*YOUR INSTRUCTIONS*:
Set the pictures aside and transcribe exactly the lines from the one containing "You are a GUI" through the final line of the records.

Segment Start: GIVEN INFORMATION

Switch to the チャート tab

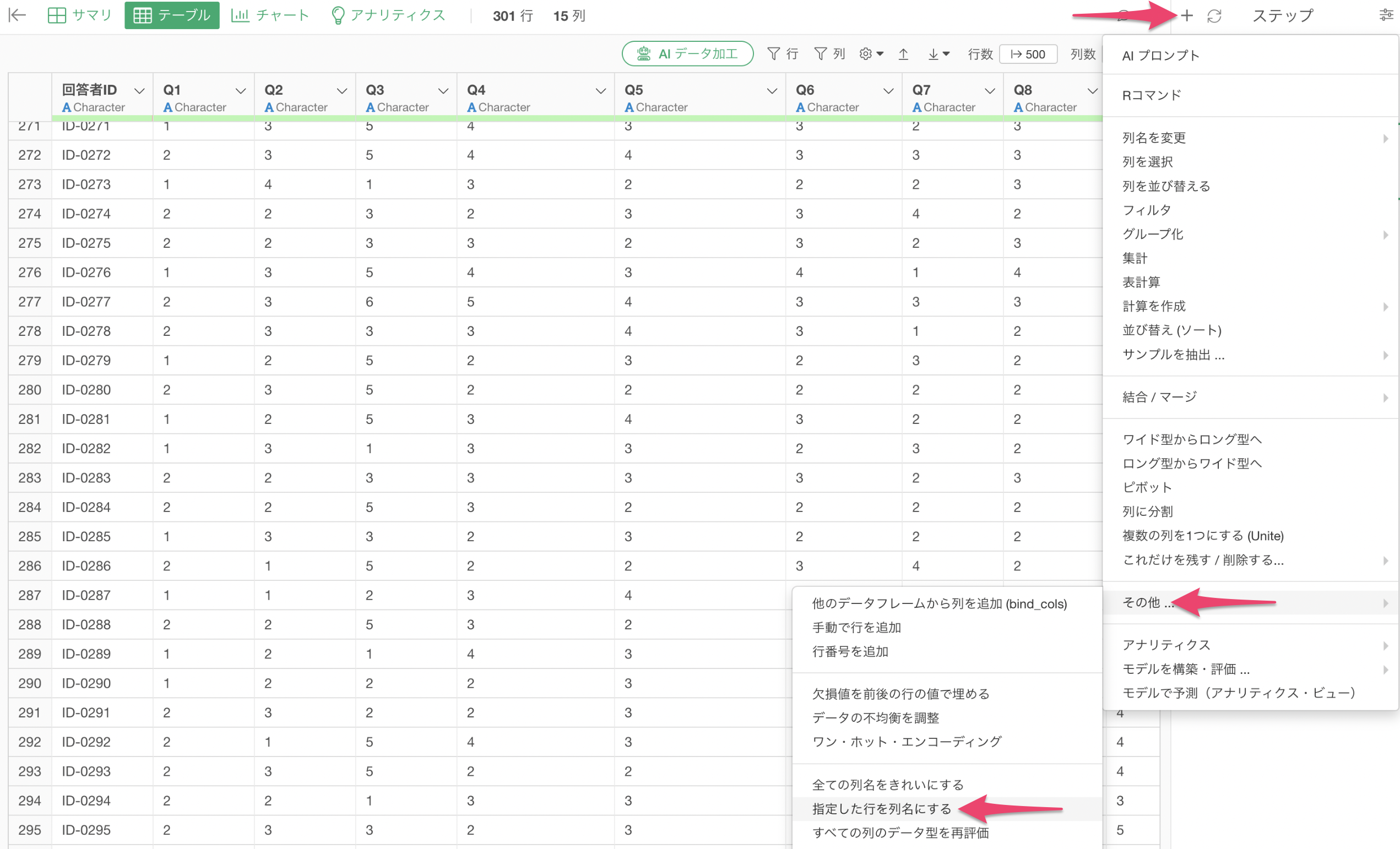point(270,15)
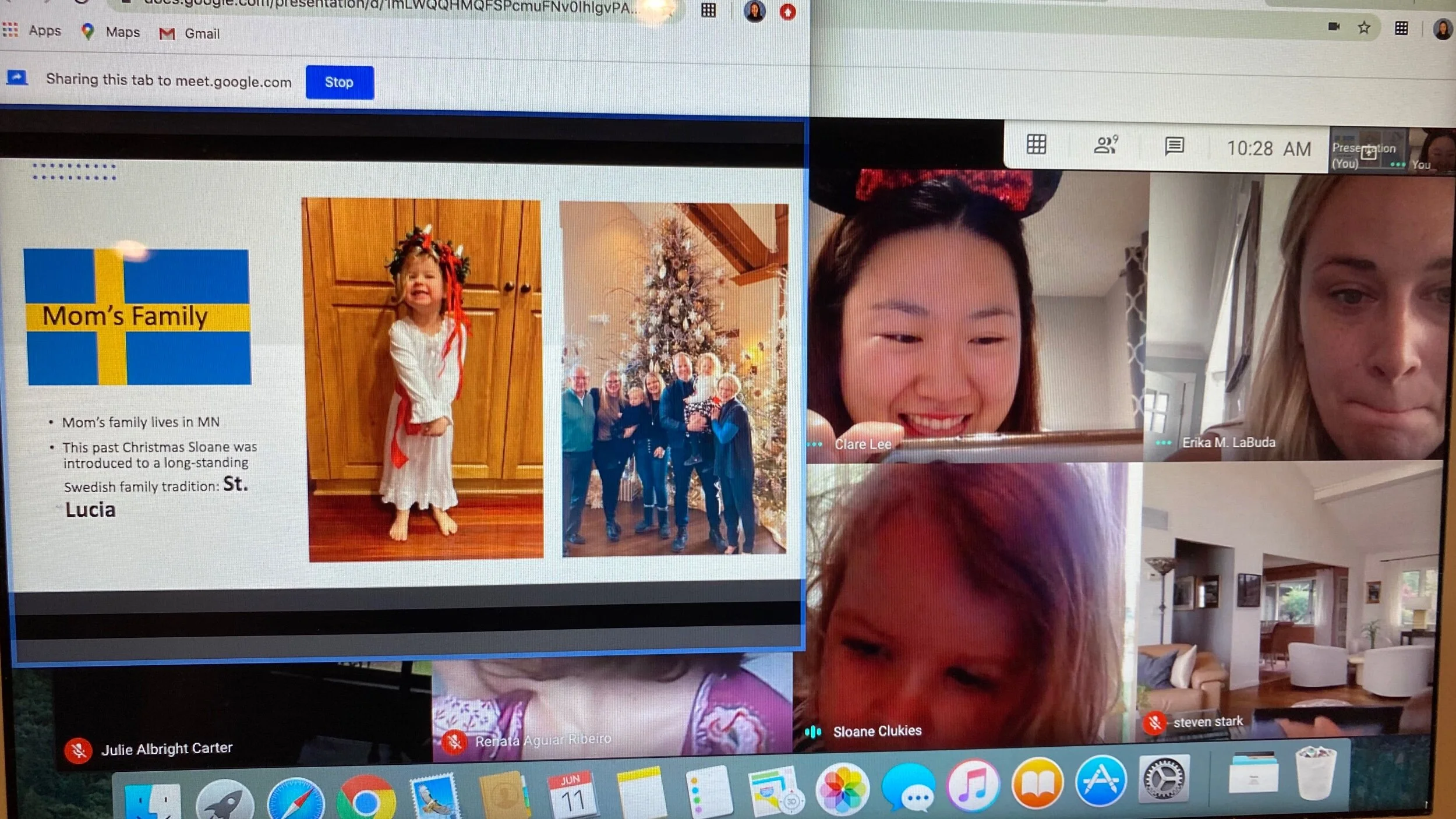The image size is (1456, 819).
Task: Open the Meet chat panel
Action: 1174,146
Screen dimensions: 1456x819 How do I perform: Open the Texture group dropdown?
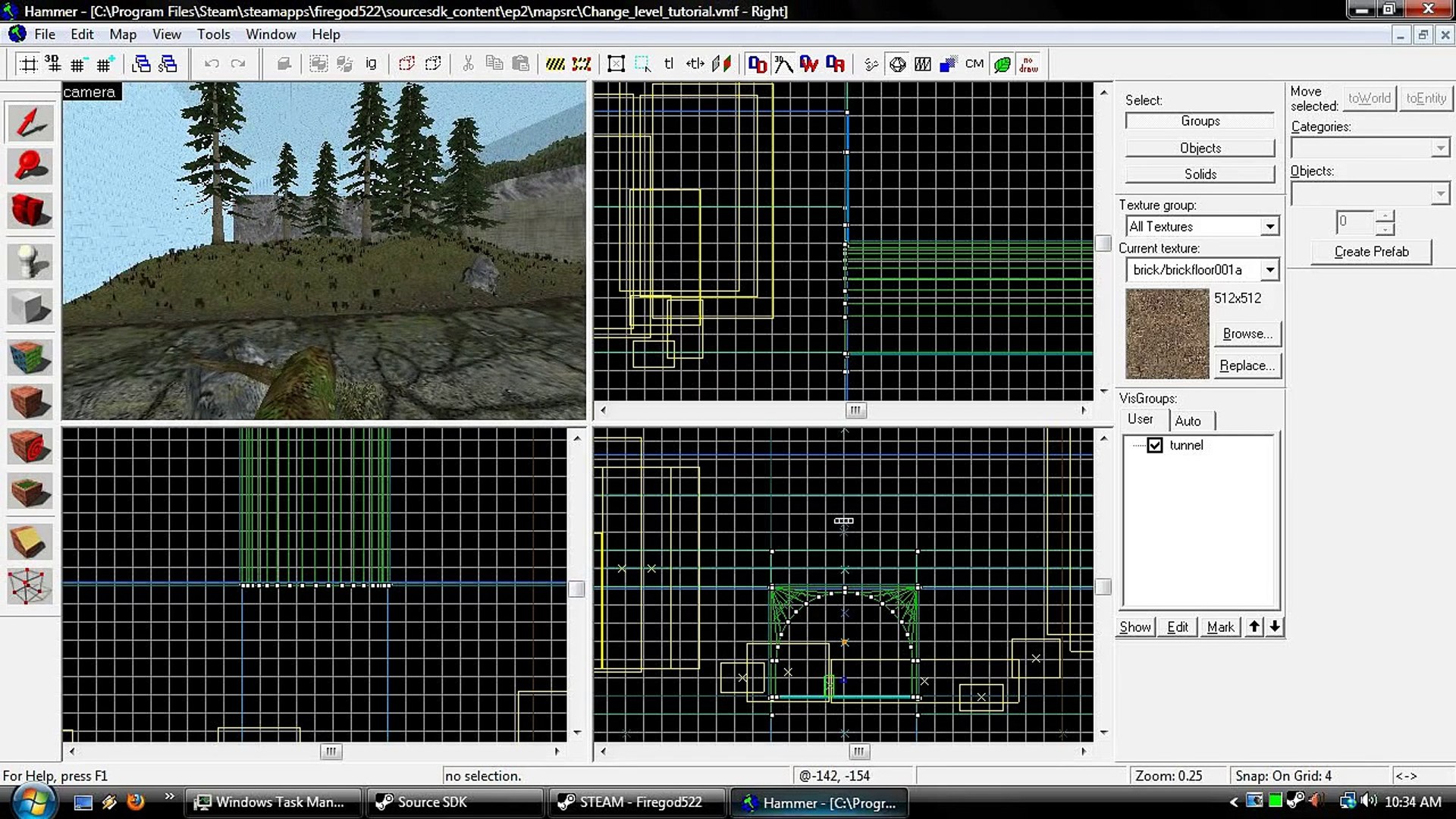pyautogui.click(x=1269, y=227)
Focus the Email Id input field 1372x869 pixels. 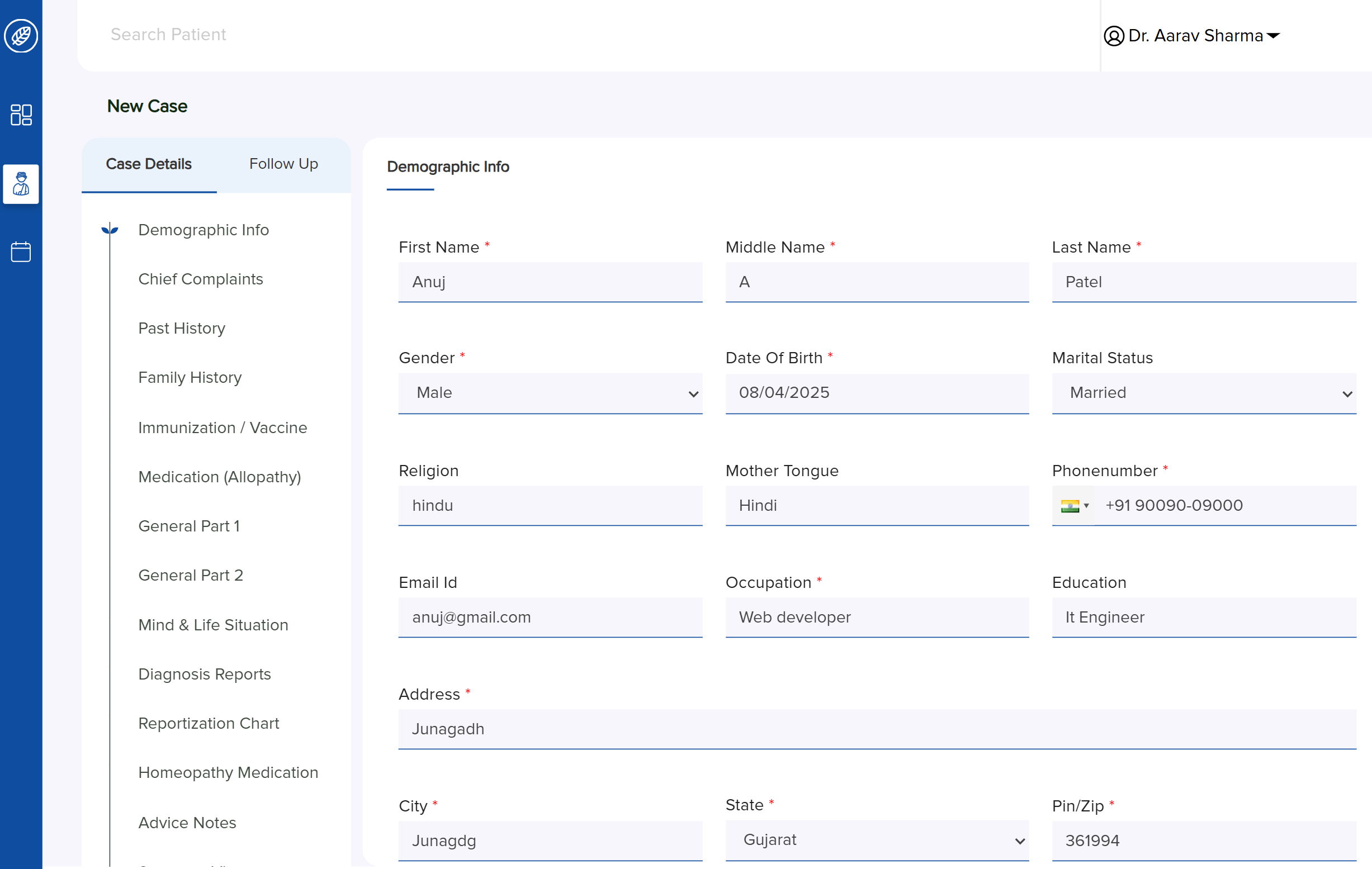pos(550,618)
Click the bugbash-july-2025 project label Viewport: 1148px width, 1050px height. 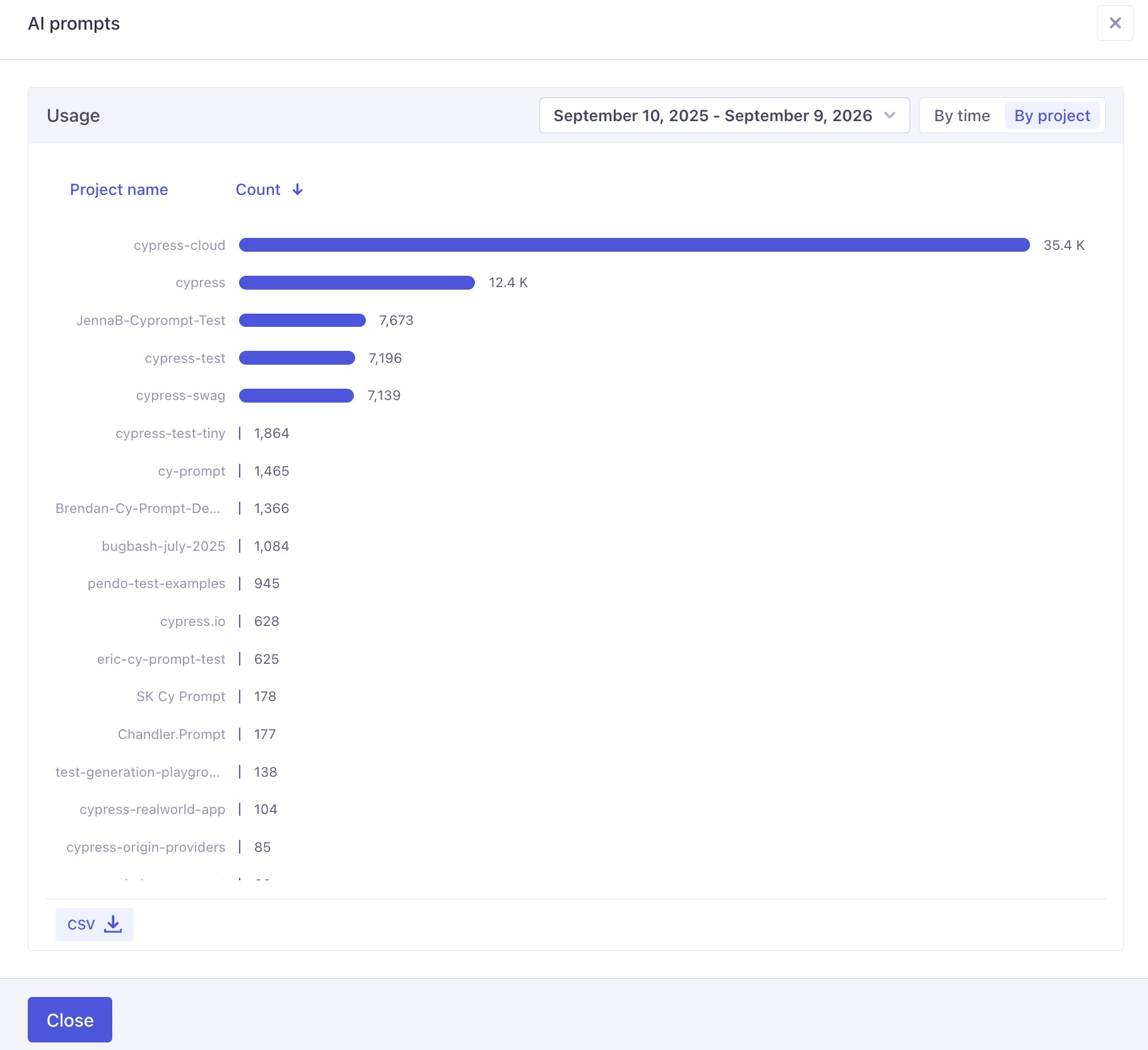163,546
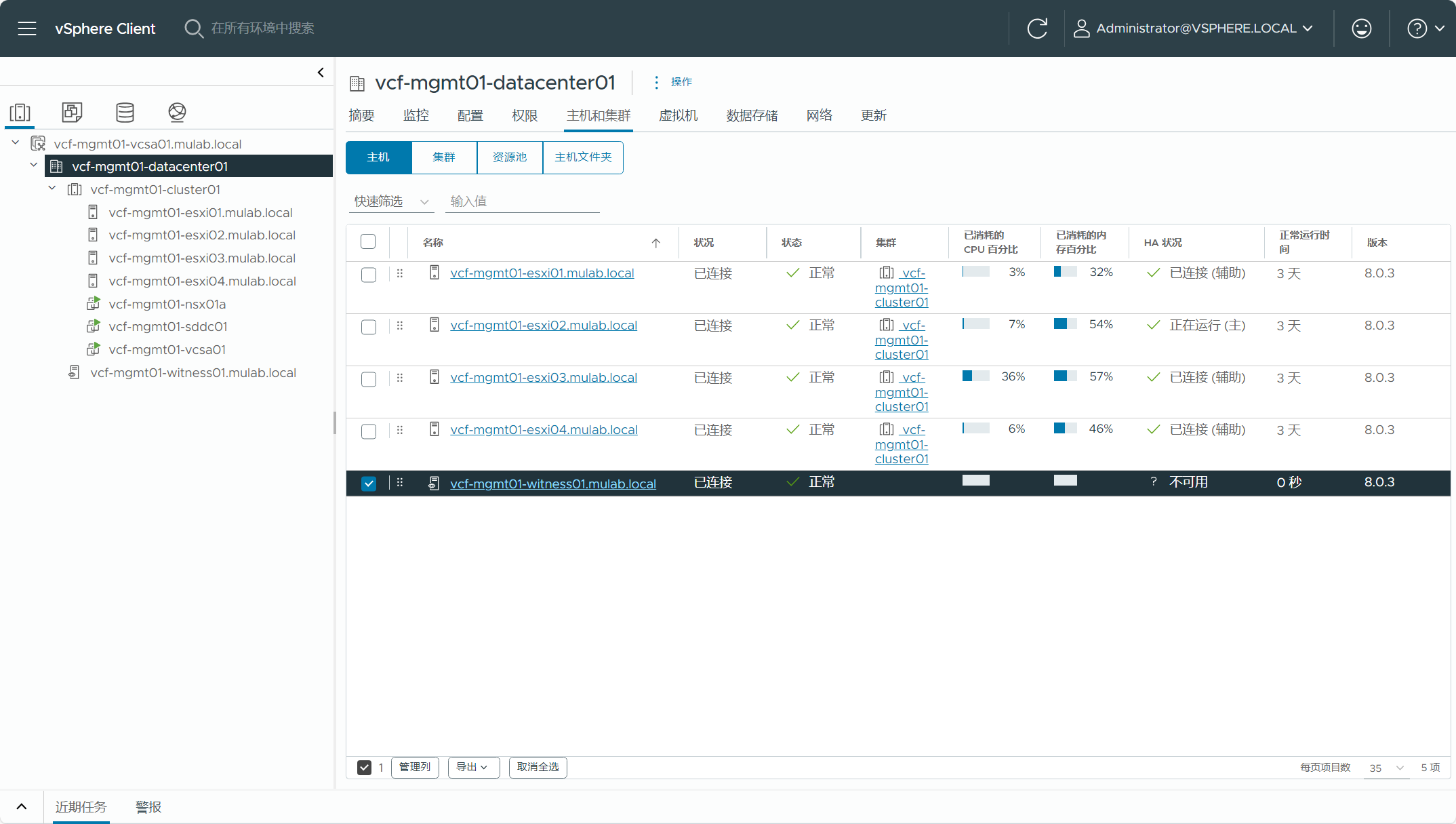Screen dimensions: 1456x824
Task: Switch to the 虚拟机 tab
Action: pyautogui.click(x=678, y=115)
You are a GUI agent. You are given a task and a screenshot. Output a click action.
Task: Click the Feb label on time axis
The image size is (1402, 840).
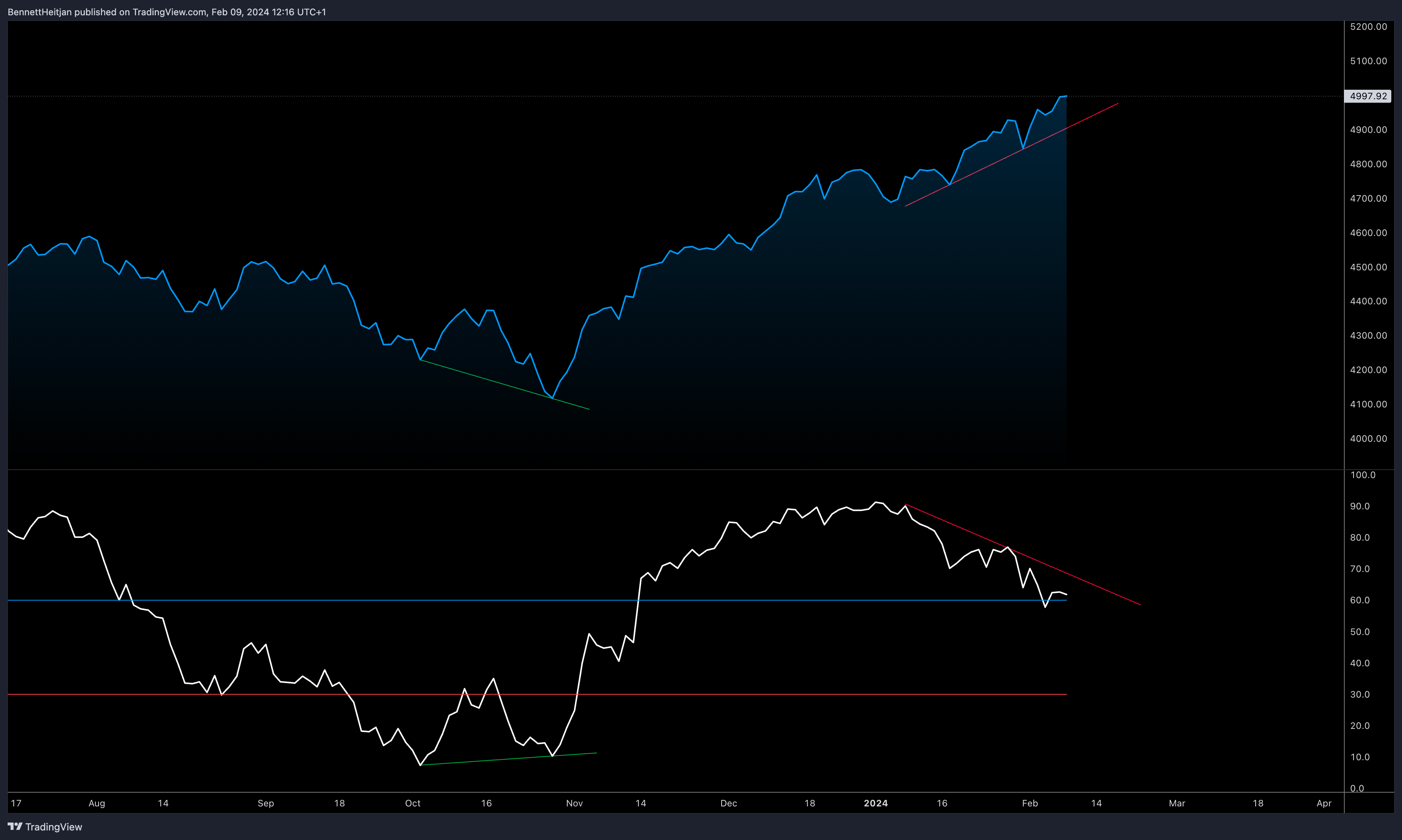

Segment End: GIVEN INFORMATION

*TASK RESPONSE*:
You are a GUI agent. You are given a task and a screenshot. Output a click action.
Task: Click the Feb label on time axis
The image size is (1402, 840).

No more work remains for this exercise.